Your answer should consist of each line below that contains the string "menu".
######
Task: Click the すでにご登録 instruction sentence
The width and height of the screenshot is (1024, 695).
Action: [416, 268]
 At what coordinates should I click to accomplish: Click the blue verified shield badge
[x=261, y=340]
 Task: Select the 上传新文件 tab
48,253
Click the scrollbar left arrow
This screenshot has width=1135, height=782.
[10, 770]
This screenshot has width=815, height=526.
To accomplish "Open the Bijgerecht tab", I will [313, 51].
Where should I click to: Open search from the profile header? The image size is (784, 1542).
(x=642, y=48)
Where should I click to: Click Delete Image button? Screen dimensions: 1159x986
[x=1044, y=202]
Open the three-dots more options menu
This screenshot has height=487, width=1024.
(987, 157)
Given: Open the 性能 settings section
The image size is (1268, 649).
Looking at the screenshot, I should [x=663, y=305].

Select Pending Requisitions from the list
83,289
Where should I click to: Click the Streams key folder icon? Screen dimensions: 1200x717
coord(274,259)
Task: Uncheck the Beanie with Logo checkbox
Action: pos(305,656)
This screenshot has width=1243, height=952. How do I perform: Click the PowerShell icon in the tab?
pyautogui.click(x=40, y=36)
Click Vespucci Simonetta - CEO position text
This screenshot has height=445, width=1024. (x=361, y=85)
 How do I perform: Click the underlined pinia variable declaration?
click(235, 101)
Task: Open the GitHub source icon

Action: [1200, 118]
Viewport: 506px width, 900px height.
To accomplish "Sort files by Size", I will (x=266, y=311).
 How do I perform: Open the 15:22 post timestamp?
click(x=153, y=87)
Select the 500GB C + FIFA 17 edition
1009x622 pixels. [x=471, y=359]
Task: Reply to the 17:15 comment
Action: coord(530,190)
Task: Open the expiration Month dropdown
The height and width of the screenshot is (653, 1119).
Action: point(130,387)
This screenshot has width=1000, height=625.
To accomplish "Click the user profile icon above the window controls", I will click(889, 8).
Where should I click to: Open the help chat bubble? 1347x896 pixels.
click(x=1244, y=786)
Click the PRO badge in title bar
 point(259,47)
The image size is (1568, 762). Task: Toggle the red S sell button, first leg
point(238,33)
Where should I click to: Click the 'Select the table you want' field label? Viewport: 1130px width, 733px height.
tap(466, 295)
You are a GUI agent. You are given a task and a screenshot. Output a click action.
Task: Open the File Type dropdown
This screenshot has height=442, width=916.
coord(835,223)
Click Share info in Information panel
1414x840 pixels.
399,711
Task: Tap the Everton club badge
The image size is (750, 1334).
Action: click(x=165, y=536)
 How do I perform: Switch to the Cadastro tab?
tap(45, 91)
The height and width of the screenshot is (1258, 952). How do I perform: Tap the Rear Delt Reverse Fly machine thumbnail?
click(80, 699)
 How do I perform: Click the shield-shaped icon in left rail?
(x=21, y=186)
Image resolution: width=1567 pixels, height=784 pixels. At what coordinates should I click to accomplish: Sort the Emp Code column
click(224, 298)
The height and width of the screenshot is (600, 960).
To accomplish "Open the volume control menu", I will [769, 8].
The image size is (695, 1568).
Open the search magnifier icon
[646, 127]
######
_TASK ANSWER_
Open the three-dots more options menu
To accomplish "Open the volume control menu", I will [769, 8].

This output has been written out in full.